* TRECHO DO DOCUMENTO:
------------------------------------------------------------

Entrevista - Aldo Rebelo
Mauro Zanatta
Valor Econômico - 27/05/2011
"Lobby ambientalista faz propaganda falsa sobre o relatório"
A seguir os principais trechos da entrevista do relator do Código Florestal na Câmara, deputado Aldo Rebelo (PCdoB-SP), ao Valor:
Valor: O projeto aprovado pela Câmara anistia desmatadores?
Aldo Rebelo: A anistia que existe no Brasil, que eu não concordo que seja anistia porque não é perdão, é a adotada pelo governo. Está em vigor, assinada pelo presidente Lula e o ministro Carlos Minc. É o Decreto 7.029, que suspende as multas e as autuações por desmatamento em reserva legal e em APPs. O governo suspendeu essas multas e, na prática, suspendeu a legislação que exige reserva legal e recomposição de APP, porque sabe que 100% das propriedades não têm como atender essas exigências. O que faço é copiar esse decreto, suspendendo as multas, mas suspendendo o prazo de prescrição dessas multas para que o agricultor tenha condições de ter reserva legal e APP e, depois disso, tenha suas multas convertidas em serviços ambientais. Se ele não atender à legislação, as multas com os respectivos prazos passam a correr normalmente.

------------------------------------------------------------

* INSTRUÇÃO 1: Transcreva sem alterações as entradas, começando na linha que contém "Given: Click the folder" e terminando após a linha que contém "[x=368, y=111]", ambas incluídas.

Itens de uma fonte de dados
------------------------------------------------------------

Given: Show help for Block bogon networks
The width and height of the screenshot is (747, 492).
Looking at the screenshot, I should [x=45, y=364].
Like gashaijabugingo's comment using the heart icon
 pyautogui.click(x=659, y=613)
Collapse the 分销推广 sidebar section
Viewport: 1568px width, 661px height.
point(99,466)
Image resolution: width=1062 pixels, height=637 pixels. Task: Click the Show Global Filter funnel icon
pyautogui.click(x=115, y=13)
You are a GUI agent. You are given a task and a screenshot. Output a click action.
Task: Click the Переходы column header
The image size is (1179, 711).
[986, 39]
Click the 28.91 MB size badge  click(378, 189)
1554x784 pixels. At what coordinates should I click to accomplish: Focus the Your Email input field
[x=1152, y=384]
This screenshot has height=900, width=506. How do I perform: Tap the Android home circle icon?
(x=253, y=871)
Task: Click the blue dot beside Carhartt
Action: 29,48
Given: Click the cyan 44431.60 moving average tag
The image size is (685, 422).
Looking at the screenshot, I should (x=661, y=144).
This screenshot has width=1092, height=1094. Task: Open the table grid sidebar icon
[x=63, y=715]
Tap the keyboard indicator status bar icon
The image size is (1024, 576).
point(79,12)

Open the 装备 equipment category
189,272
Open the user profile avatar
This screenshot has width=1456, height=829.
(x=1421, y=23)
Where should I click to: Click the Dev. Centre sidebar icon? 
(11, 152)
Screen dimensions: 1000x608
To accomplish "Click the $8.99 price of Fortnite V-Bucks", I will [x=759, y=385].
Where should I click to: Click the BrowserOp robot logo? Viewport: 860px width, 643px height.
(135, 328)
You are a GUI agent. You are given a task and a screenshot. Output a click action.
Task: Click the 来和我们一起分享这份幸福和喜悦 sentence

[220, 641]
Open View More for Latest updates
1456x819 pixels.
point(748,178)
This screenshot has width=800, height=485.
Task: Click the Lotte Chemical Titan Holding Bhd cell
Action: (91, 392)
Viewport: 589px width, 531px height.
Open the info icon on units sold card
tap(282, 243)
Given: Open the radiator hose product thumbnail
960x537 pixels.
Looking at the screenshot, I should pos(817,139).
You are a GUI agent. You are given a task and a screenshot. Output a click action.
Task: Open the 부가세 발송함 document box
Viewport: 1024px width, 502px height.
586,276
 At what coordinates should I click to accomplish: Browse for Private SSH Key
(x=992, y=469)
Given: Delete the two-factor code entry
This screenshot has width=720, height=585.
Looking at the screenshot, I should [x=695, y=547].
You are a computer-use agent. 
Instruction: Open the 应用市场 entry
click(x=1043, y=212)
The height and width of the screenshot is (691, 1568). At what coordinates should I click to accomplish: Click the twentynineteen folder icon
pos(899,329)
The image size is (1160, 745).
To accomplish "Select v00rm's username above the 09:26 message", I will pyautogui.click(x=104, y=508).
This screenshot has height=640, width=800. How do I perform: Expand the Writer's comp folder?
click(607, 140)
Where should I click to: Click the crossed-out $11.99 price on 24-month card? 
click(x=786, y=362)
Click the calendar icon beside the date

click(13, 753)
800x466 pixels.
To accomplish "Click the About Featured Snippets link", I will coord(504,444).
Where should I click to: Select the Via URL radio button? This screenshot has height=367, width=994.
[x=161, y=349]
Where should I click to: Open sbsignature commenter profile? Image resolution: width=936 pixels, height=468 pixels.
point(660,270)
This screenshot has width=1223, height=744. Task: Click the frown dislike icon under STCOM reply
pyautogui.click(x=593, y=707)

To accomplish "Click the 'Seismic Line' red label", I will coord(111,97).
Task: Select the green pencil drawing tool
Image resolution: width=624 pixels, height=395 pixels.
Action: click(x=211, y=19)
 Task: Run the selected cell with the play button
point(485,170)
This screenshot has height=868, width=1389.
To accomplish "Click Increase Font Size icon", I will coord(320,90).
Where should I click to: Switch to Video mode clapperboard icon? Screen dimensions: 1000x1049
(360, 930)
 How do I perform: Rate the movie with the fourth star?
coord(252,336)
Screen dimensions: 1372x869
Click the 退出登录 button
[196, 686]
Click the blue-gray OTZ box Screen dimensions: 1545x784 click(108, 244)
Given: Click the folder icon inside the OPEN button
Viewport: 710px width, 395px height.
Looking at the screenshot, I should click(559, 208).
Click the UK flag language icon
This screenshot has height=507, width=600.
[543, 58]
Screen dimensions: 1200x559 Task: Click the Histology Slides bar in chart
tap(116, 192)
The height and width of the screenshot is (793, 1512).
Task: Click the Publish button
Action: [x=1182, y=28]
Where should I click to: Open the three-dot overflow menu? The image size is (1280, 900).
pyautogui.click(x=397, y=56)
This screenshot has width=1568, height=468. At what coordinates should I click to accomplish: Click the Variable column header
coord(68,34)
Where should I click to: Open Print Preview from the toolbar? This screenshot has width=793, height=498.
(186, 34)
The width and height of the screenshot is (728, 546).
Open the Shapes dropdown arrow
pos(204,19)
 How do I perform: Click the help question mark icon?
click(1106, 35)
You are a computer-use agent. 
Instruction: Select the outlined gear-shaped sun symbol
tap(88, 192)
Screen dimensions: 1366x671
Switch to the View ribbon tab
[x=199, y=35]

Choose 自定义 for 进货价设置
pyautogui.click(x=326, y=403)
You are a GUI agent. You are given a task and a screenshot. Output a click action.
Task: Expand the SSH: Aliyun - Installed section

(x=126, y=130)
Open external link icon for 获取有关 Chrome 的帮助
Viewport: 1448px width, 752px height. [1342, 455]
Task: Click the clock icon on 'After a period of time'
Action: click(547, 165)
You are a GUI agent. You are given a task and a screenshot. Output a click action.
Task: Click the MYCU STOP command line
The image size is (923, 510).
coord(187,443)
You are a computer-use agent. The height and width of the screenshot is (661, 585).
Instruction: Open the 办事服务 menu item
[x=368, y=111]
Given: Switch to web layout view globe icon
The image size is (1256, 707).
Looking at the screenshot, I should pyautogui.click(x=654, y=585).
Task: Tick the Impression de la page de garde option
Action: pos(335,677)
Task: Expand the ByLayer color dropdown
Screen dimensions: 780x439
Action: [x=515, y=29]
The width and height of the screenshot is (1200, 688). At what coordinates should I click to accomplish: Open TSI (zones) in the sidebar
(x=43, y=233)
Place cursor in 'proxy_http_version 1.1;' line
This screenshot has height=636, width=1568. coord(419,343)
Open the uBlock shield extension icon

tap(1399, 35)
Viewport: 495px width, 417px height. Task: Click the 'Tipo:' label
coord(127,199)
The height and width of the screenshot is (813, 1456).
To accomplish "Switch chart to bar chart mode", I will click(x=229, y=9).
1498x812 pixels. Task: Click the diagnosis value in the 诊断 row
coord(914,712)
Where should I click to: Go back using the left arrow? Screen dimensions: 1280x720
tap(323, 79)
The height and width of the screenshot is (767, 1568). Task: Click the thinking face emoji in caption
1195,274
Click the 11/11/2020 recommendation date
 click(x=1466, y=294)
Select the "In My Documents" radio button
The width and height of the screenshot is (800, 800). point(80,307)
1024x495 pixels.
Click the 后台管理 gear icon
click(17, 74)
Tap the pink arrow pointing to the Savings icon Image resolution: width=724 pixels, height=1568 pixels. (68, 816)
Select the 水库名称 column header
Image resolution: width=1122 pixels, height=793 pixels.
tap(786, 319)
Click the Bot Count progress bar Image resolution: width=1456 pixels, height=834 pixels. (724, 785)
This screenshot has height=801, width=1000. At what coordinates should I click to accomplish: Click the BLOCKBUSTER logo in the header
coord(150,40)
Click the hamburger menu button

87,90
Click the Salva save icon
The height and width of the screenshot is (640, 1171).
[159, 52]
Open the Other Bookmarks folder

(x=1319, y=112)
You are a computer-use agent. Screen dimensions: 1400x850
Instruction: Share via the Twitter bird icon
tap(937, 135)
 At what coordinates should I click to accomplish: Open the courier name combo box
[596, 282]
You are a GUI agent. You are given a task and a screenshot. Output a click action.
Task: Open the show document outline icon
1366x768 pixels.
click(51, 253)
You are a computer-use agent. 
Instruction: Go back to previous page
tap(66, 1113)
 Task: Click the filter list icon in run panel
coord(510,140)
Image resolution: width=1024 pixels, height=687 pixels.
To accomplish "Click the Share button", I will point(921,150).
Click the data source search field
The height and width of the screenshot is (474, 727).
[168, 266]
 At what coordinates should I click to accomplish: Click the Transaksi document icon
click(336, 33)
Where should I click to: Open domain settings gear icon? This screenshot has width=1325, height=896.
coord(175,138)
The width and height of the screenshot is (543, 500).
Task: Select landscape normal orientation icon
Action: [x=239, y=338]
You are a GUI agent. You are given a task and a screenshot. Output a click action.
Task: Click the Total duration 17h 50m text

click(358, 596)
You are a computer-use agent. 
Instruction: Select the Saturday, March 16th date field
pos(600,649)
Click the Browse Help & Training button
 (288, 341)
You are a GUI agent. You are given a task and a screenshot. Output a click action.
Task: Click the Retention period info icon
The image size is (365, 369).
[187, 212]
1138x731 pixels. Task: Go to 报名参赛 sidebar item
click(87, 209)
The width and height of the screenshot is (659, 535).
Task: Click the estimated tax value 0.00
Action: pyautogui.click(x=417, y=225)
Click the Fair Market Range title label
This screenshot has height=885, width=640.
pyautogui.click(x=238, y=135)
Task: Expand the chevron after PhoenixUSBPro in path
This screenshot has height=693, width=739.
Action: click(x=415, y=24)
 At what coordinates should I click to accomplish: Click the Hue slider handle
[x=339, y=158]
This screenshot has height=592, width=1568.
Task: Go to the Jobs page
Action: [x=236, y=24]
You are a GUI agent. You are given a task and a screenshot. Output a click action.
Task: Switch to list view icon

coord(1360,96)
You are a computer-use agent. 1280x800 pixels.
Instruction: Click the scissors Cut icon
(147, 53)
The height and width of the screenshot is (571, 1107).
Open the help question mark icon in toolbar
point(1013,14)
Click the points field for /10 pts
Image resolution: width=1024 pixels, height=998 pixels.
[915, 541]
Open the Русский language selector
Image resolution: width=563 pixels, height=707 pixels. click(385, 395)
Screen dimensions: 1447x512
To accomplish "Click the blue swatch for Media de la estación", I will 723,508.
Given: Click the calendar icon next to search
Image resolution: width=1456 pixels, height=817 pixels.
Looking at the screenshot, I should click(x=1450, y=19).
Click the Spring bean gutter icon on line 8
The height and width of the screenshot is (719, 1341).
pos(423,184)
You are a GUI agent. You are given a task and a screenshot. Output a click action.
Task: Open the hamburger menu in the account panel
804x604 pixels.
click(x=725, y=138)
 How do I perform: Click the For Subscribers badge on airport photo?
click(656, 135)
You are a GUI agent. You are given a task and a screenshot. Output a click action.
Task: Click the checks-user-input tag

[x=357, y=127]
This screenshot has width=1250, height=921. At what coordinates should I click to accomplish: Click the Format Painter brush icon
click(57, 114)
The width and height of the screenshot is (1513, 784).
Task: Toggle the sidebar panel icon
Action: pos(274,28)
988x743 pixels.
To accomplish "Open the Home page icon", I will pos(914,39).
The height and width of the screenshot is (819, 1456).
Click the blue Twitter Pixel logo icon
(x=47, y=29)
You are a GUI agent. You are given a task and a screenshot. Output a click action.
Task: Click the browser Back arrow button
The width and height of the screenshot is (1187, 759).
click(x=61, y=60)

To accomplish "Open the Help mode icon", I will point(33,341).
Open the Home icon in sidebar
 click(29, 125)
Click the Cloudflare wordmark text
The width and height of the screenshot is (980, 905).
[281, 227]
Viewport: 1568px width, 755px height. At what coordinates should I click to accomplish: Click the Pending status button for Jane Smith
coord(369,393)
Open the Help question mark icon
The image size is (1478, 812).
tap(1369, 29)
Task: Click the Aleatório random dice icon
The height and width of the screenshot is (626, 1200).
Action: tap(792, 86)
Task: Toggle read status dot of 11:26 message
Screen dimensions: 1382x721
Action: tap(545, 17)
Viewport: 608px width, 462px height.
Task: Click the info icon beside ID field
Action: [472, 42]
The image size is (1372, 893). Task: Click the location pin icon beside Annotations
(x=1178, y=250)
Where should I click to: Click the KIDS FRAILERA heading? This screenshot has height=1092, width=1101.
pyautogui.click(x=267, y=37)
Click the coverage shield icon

------------------------------------------------------------

* INSTRUÇÃO 2: Escreva a continuação da entrevista sobre o Código Florestal a partir da última frase apresentada.

* RESPOSTA DO EXERCÍCIO 1:
Given: Click the folder icon inside the OPEN button
Viewport: 710px width, 395px height.
Looking at the screenshot, I should click(559, 208).
Click the UK flag language icon
This screenshot has height=507, width=600.
[543, 58]
Screen dimensions: 1200x559 Task: Click the Histology Slides bar in chart
tap(116, 192)
The height and width of the screenshot is (793, 1512).
Task: Click the Publish button
Action: [x=1182, y=28]
Where should I click to: Open the three-dot overflow menu? The image size is (1280, 900).
pyautogui.click(x=397, y=56)
This screenshot has width=1568, height=468. At what coordinates should I click to accomplish: Click the Variable column header
coord(68,34)
Where should I click to: Open Print Preview from the toolbar? This screenshot has width=793, height=498.
(186, 34)
The width and height of the screenshot is (728, 546).
Open the Shapes dropdown arrow
pos(204,19)
 How do I perform: Click the help question mark icon?
click(1106, 35)
You are a computer-use agent. 
Instruction: Select the outlined gear-shaped sun symbol
tap(88, 192)
Screen dimensions: 1366x671
Switch to the View ribbon tab
[x=199, y=35]

Choose 自定义 for 进货价设置
pyautogui.click(x=326, y=403)
You are a GUI agent. You are given a task and a screenshot. Output a click action.
Task: Expand the SSH: Aliyun - Installed section

(x=126, y=130)
Open external link icon for 获取有关 Chrome 的帮助
Viewport: 1448px width, 752px height. [1342, 455]
Task: Click the clock icon on 'After a period of time'
Action: click(547, 165)
You are a GUI agent. You are given a task and a screenshot. Output a click action.
Task: Click the MYCU STOP command line
The image size is (923, 510).
coord(187,443)
You are a computer-use agent. The height and width of the screenshot is (661, 585).
Instruction: Open the 办事服务 menu item
[x=368, y=111]

* RESPOSTA DO EXERCÍCIO 2:
Valor: Mas, comparando aos crimes comuns, isso não é trocar uma pena de regime fechado por serviços comunitários?
Aldo: Não. Nesse caso, não há perdão da multa. Apenas, como no decreto do governo, que deve ser reeditado, há a suspensão da prescrição dessa multa para que o agricultor possa se regularizar e atender à legislação.
Valor: Mas o produtor pagará a multa do próprio bolso?
Aldo: O pagamento dele será a recomposição da área de reserva legal que ele não tenha ou de APP que ocupou fora da legislação. Então, vai ter que pagar por recompor a área que precisa reflorestar ou a área de APP. Mesmo levando em conta que, em muitos casos, quando ele ocupou essas áreas, não cometeu nenhuma ilegalidade e, às vezes, ocupou mediante estímulo do próprio governo.
Valor: É um prêmio a desmatamentos passados?
Aldo: Não. A data de 2008 é a do primeiro decreto. Ele é mais amplo do que meu projeto de lei. O segundo decreto traz a data para dezembro de 2009. Portanto, estamos usando uma data anterior. E assumimos um compromisso, e recuei na moratória a pedido do governo, de vedar qualquer tipo de novo desmatamento a partir dessa legislação.
Valor: E estimula novas derrubadas?
Aldo: É impossível. Vedamos a possibilidade de novos desmatamentos, a não ser os já previstos.
Valor: Mas não há manutenção automática das atividades em APPs?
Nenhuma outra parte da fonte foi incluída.